Commissioned: In the age of automation and generative AI (GenAI), it’s time to re-think what “datacenter” really means. For those who have become heavily invested in public cloud, the datacenter might not be the first place you think of when it comes to automation and GenAI, but these technologies are rapidly changing what is possible in all environments.
Ten or fifteen years ago, when businesses started bypassing IT by swiping credit cards and setting developers loose on cloud resources, the public cloud was absolutely the right move. In most large organizations, internal customers were often ignored, or their needs were not being fully met. They wanted flexibility, they craved scalability and they needed a low up-front cost to allow incubation projects to flourish.
If time stood still, perhaps the dire prognosticators of the datacenter’s end would have been right. I myself was quite the cloud evangelist before learning more about the other side of the fence. So why hasn’t this extinction-level event come to pass? Because the datacenter has adapted. Sure, there are “aaS” and subscription models now available on-premises; but the real stabilizing force has been automation.
Which brings us to the story of the day: GenAI and how it can augment automation in the datacenter to be an experience nearly on par with the public cloud. Before we get there though we need to look at the role automation and scripting have played in the datacenter. We’ll start by explaining some essentials, then we’ll unpack why automation and GenAI have changed what is possible on-premises.
Cloud operating model and infrastructure as code
Let’s start with the basics: the foundation of cloud was infrastructure as code and the idea of consuming IT as a Service. Your developers never had to talk to a storage admin, IT ops person, or the networking team to rapidly spin up an environment and get to work. This should be table stakes in 2023, and the good news it’s entirely possible to build it for yourself. Adopting this operational model means IT is leveraging policies and processes alongside automation to remove friction from the environment.
Visual representation of the end experience when you’ve automated a cloud operating model
Automation toolsets and telemetry data
Today there are many automation, management and telemetry/AIOps products available that provide unparalleled control and insights into datacenters. Data is the foundation AI and of managing a datacenter effectively. The control and visibility now in datacenters is often a superset of what can be achieved in the public cloud – although the hyperscalers have done a great job in that department as well. Given the cloud’s multitenant nature, cloud providers must obscure some of the operational knowledge to keep every customer secure. This results in architectural decisions that limit how some monitoring systems can be deployed and what data can be collected. One important are of focus is ensuring that you’re heavily integrating these solutions, embracing automation and infrastructure as code, measuring/monitoring everything and using a cohesive workflow for all your roles.
Visual representation of a common automation/management stack
The next wave of IT automation with GenAI
This brings us to the next evolution of the datacenter incorporating GenAI. Let me share a fun story about a past role where the client made the marketing consultant build an HCI deployment hands-on lab for physical and virtual infrastructure, and then didn’t provide any subject matter experts to help. If it’s not clear, that marketing consultant was me, and it was probably one of the most challenging projects I’ve ever worked on. I used code snippets and YouTube tutorials to get to the foundation of how to do such a task. I spent weeks assembling the puzzle, figuring out how each puzzle piece fit together. By some miracle I actually managed to get it right, even though I didn’t know much about coding. Anyway, here’s wonderwall… I mean here’s GenAI doing that.

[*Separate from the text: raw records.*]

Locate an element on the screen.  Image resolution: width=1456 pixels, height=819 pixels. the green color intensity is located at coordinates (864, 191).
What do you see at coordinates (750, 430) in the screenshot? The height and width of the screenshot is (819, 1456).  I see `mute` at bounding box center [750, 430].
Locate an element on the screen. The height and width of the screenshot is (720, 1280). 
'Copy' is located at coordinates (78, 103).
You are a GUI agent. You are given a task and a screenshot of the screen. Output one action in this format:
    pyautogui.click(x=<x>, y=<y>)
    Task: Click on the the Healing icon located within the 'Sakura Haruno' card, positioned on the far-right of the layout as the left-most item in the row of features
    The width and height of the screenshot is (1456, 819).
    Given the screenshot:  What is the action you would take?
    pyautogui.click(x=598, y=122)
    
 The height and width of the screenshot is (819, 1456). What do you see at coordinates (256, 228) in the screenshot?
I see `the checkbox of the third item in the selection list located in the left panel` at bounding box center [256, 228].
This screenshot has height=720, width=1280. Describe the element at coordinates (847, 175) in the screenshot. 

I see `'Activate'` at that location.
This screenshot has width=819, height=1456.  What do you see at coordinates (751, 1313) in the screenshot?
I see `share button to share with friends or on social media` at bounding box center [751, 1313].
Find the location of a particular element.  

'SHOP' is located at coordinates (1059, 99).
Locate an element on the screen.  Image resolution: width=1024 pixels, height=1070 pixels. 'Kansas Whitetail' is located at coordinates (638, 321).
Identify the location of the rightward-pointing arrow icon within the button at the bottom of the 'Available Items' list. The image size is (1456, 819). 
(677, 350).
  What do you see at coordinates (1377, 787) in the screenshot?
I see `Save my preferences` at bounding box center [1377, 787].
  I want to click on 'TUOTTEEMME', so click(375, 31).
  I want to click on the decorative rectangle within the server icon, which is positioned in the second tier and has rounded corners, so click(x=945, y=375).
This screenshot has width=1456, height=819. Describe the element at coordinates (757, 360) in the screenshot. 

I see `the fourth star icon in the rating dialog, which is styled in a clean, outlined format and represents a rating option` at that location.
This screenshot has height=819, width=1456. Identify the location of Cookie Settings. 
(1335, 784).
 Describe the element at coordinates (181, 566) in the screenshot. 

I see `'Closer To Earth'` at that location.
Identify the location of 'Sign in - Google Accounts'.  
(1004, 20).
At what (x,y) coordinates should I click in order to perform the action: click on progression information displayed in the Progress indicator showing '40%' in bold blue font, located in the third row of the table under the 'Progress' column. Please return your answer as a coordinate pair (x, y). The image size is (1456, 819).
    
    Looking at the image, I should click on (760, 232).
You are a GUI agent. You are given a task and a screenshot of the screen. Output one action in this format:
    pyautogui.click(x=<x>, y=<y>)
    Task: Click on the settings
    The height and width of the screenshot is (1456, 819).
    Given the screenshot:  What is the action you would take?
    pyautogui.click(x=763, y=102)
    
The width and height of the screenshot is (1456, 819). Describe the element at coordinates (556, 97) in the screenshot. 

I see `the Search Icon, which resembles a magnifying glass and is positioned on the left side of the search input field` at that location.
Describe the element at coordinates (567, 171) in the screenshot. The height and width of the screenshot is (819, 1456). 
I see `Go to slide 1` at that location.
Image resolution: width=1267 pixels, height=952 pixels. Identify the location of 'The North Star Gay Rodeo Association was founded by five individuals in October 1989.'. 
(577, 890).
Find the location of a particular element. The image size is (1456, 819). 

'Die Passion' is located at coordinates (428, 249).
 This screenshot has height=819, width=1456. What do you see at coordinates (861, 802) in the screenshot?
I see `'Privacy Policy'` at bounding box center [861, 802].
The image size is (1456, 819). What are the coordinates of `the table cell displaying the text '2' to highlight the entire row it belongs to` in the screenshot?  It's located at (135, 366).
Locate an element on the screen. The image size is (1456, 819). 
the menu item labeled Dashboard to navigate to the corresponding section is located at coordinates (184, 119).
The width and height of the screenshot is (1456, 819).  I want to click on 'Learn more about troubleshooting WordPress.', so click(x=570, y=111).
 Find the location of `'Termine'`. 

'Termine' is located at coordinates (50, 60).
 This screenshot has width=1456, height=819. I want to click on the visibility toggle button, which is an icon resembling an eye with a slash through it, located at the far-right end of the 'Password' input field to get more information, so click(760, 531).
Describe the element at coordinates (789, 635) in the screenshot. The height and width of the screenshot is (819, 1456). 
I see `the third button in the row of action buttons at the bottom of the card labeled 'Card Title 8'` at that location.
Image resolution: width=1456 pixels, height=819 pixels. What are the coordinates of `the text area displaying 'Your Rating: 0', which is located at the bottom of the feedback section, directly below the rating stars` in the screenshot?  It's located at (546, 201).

GenAI is the Search Engine and code assembly machine we were looking for
Now mind you in my hands-on-lab, I was doing a lot more than just installing Windows Server, but there is no doubt in my mind if I asked it to provide the rest of that process, it could. What’s so important is that with the infrastructure-as-code mentality, and in new environments where developers may not be familiar with these types of calls or runbooks, GenAI is a new ally that can really help. Many people don’t realize access to common infrastructure scripts is prevalent – and oftentimes it’s written by the tech companies themselves. Both hardware and software vendors have large runbook repositories, sometimes it’s just a matter of finding them: enter GenAI. Another important consideration is that the infrastructure itself is intelligent and secure. These commands can be pushed out to thousands of servers for remote management purposes. This greatly lowers the bar on managing your environment.
GenAI and process building
One of my favorite customer engagement stories might sound a little long in the tooth – somewhat like those stories of being lost or unable to reach someone that are unfathomable to those who grew up with smartphones. We hear a ton of talk about containers, but when I broached this topic with one customer, he said, “I can’t even keep my VMware admins 18 months, what makes you think I could ever do containers?” This is something I’ve thought a lot about and it’s probably the biggest challenge with technology: if I don’t have the skillset, how could I possibly onboard it? Enter GenAI’s next incredible friction reducer: writing or finding documentation.
In just two prompts we have a routine and highly valuable process documented and ready to use
We’ve long had access to an incredible amount of information, however previously there’s been no ability to parse it all. This all changes with GenAI. Now, instead of navigating search and sifting through code repositories, a simple natural language query or prompt yields exactly the documentation needed. Instead of hours of looking for answers, extensive documentation is at your fingertips in minutes. This completely destroys any barriers to embracing technology. Imposter syndrome, skill gaps, and switching costs: you’re on notice.
Thousands of possibilities but AI Ops is next
I want to acknowledge the wealth of ways this technology can help us run a datacenter. Probably the next one to add significant value is AI Ops. That rich telemetry data can tell us a lot but also tends to have a signal-to-noise ratio problem. We’re simply generating too much data for human beings to analyze and comprehend it all. By pushing this data into GenAI and using natural language as an interface, we will extend insights to a broader audience and make it possible to ask questions we may never have thought of when looking at charts and raw data. The mean time to resolution will plummet when we use this kind of data. But there is one massive drawback, which brings us to our final point.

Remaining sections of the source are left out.